A Taste of Newman’s Bakery in Bellville
After graduating from Bellville High School, wanderlust took Mike Newman to Europe where he spent a year in Italy and a year in Spain. He came home with the skill set of a chef and an Irish wife.
“I loved the way European craftsmen had their shops in the front of their homes,” Newman said. “There was no division between pride in their craft and pride in the lives. I wanted be a furniture builder or a tailor but neither developed. Cooking did.”
Soon, the young couple had a son.
Opening Newman’s Bakery in Bellville
Newman wanted to support his family by operating his own business. Bellville needed a bakery. While he had the skills of a home chef, he had no commercial baking experience, so he asked questions and apprenticed himself to a friend who owned a large bakery in Houston.
During the week, Newman worked at the Bellville Potato Chip Factory. Every weekend he traveled to Houston and worked for free. This went on for nine months.
“I was excited about learning new things,” Newman said.
Then the doubts about opening a restaurant set in. Newman took a break from his self-imposed apprenticeship.
“There is a practicality of turning a personal passion into a business,” Newman said. “There is a lot more to running a restaurant than loving to cook and feed people—about 50 percent of new restaurants fail within their first year and 50 percent [of those that remain] fail during their second year.”
When he returned to his friend’s business six weeks later, the professional baker took him aside and said, “Mike, it’s about time you open your own shop.”
Four months after that conversation, Newman’s Bakery opened at the site of a former convenience store where Newman shopped as a child. He bought it from the original owner.

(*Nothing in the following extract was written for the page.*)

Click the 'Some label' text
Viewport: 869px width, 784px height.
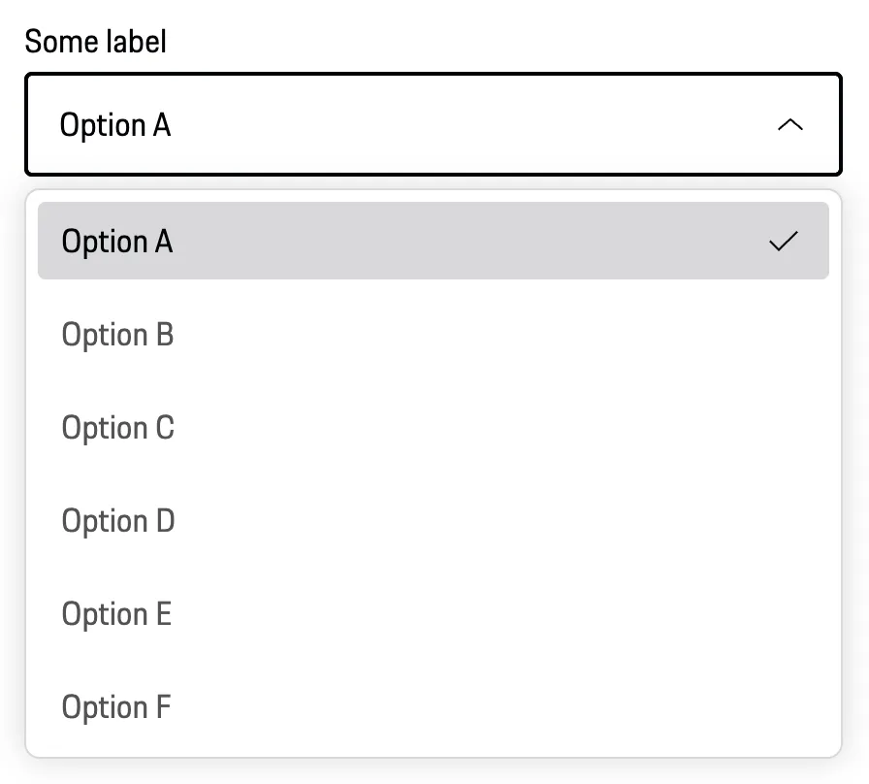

The first day, he served glazed doughnuts and coffee. The second day, he served glazed doughnuts, chocolate doughnuts and coffee.
“Our menu grew from there,” he said, noting that the list 33 years later now includes a full hot breakfast and lunch as well doughnuts, kolaches, klobasniky, cakes, pies, cookies, pastries and a variety of breads.
The doors open at 4 a.m.
“Our staff starts making doughnuts at 3:30 a.m.,” Newman said. “If we’re here, there’s no reason not to be open for anyone else who might be up.”

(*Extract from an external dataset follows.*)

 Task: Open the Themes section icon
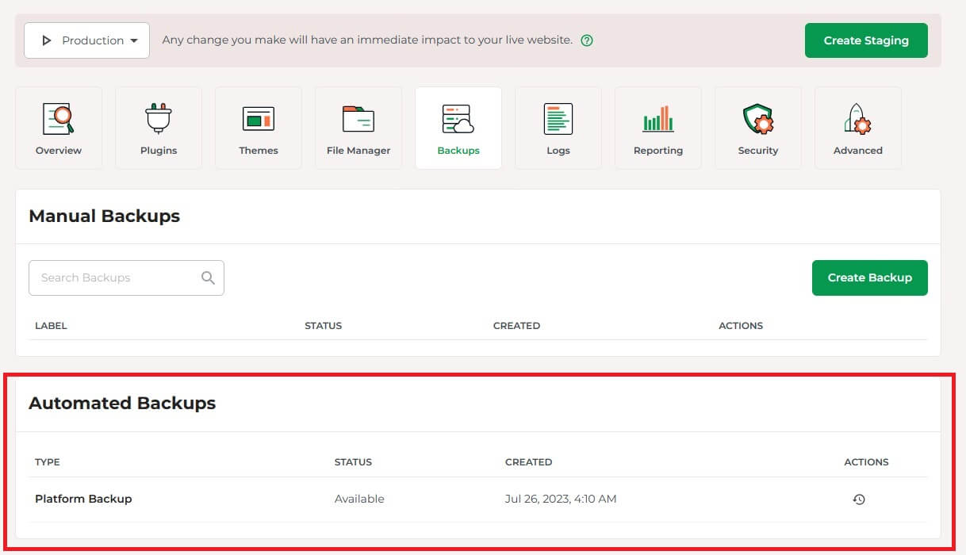pyautogui.click(x=258, y=120)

For the first 25 years, Newman was the first one at work every day. Then he decided to take his first vacation and sailed a small boat across the Atlantic. When he returned to the bakery seven weeks later, he asked the crew, many of whom have been with him for decades, if they wanted to keep the vacation schedule in place or go back to the way it was before he went adventuring. They opted to work the early shift, so now Newman comes in later.
By the time he arrives, the locals are gathering for their regular coffee klatches, and the tourists are lining up to get their castle tickets and their fresh-baked goodies.
“Thirty-three years of making people smile,” Newman said. “All is right in my little kingdom.”